This is the topic of many arguments; whether bull or bear, conservative or liberal… many Americans are wondering just what is keeping the economy down?
I wanted to give you my own take on what’s going on and what’s not going on.
The economy, sad but true, is experiencing measly growth, job losses and people who are simply saving and not spending, but its bigger than that…
Sure, these items fan the flames of an economy that just got torched, but they’re not the catalysts.
What I see as the major catalyst is the housing market, more specifically the “existing homes” market.
This afternoon, Mark Billings was sitting in for Rush Limbaugh, a show I listen to intently, 5 days a week, and he pointed out something that most people really weren’t thinking about. I’ll paraphrase…
Right now we have an existing home glut. There are tons and tons of homes on the market but nobody is buying.
Why aren’t people buying when we have the lowest mortgage rates the country has seen in a very long time?
Its because when someone buys an existing home, nine out of ten times, the buyer has to sell their own house.
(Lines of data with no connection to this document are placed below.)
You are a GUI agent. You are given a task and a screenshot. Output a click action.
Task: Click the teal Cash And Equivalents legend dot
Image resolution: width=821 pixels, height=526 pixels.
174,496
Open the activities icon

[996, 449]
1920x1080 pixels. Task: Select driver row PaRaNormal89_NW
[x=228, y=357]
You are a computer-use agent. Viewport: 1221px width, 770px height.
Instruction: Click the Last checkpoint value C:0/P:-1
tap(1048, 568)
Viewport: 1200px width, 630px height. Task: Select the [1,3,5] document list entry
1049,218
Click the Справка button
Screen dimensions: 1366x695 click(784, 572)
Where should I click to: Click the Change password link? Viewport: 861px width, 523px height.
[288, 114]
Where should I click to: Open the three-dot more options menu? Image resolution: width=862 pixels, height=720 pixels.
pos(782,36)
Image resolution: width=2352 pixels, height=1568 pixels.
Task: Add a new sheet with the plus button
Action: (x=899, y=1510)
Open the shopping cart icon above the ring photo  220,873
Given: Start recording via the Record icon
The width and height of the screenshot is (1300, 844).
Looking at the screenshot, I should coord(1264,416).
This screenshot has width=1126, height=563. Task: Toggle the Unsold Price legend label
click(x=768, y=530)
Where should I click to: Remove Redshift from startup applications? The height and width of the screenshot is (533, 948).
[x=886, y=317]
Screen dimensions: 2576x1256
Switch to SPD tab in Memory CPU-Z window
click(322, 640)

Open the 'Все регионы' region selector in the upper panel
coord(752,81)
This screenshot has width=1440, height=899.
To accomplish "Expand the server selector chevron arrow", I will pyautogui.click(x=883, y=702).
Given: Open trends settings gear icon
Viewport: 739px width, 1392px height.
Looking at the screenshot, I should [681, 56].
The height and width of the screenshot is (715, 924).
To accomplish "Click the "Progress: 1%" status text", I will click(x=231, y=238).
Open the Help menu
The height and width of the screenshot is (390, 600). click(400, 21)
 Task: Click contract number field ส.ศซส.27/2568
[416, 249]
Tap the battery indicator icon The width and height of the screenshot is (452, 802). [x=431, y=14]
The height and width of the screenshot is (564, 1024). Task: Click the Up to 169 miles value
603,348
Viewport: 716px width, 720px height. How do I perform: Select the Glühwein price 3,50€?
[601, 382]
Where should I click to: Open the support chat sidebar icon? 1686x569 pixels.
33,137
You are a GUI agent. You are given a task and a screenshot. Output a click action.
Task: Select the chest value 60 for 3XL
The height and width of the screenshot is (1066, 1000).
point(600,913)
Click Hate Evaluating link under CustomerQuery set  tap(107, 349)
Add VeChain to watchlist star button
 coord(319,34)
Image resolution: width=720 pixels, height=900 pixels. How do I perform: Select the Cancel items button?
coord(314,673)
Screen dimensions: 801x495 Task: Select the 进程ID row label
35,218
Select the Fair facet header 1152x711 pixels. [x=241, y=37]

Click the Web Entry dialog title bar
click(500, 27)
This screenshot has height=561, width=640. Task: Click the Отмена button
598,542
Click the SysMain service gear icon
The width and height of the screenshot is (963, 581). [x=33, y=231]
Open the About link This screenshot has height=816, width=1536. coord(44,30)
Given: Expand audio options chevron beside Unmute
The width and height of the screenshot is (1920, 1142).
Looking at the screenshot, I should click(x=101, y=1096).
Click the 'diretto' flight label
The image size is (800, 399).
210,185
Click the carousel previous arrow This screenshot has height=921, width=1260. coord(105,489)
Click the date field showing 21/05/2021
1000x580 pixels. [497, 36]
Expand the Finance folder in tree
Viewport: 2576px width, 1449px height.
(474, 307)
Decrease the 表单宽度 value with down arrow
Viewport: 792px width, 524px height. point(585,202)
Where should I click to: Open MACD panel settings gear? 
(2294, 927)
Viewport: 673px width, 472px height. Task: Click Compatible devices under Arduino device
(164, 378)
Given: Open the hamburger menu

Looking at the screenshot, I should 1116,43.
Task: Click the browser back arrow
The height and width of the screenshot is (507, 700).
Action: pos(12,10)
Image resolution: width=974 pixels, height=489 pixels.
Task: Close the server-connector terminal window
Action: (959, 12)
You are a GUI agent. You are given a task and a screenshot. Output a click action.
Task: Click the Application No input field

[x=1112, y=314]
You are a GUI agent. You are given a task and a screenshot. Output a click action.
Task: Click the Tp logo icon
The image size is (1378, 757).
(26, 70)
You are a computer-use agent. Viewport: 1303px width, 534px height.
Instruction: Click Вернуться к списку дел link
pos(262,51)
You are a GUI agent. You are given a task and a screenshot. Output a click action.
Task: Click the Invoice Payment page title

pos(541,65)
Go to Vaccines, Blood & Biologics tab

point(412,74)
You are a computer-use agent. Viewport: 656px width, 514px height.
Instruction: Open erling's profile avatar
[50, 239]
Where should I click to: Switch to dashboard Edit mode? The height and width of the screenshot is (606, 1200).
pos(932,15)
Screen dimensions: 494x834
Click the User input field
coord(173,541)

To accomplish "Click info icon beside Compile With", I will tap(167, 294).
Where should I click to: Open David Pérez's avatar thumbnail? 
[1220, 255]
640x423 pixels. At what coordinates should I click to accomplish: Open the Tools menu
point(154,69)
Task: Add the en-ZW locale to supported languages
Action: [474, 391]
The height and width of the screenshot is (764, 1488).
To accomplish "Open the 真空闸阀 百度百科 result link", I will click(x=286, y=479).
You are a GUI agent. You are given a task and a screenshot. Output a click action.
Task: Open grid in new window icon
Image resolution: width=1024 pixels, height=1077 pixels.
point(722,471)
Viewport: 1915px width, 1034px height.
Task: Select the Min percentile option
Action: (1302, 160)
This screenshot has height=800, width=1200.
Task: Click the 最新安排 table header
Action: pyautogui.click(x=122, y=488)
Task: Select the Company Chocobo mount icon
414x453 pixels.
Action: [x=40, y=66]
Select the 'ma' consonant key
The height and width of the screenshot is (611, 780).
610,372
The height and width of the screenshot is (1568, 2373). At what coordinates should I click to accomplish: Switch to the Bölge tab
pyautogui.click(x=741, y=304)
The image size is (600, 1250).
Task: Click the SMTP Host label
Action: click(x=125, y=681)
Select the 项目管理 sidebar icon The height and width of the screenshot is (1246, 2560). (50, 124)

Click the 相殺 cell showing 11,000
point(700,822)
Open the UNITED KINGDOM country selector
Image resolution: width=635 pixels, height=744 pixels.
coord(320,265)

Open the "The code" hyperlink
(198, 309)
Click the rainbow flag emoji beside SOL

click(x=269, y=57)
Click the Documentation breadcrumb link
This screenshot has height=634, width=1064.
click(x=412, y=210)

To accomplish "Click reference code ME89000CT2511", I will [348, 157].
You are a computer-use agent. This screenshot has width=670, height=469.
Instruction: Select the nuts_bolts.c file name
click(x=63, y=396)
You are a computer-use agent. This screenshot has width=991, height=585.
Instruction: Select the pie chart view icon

It’s simply a chain reaction that unfortunately is not working; in fact it might be working backwards.
Why, with the rates at 4.5% or less, are people not jumping on existing home sales?
People are scared and they have every right to be. People are worried that they won’t have a job tomorrow and jumping into a 30 year “risk” is something that quite frankly they’re going to do without until things get better.
That’s the key here folks, once the economy starts to flatten and starts to head upwards, the housing market will follow, its not the other way around and it never will be.
One thing to think about is this – lending standards are incredibly tough now, and they should be. Why should banks have to loan money to high-risk customers? Well besides the fact that they have to, its nothing but a potential loss and I can’t help but think that if these standards were in place over the last 10 years, we wouldn’t be in the position we’re in now.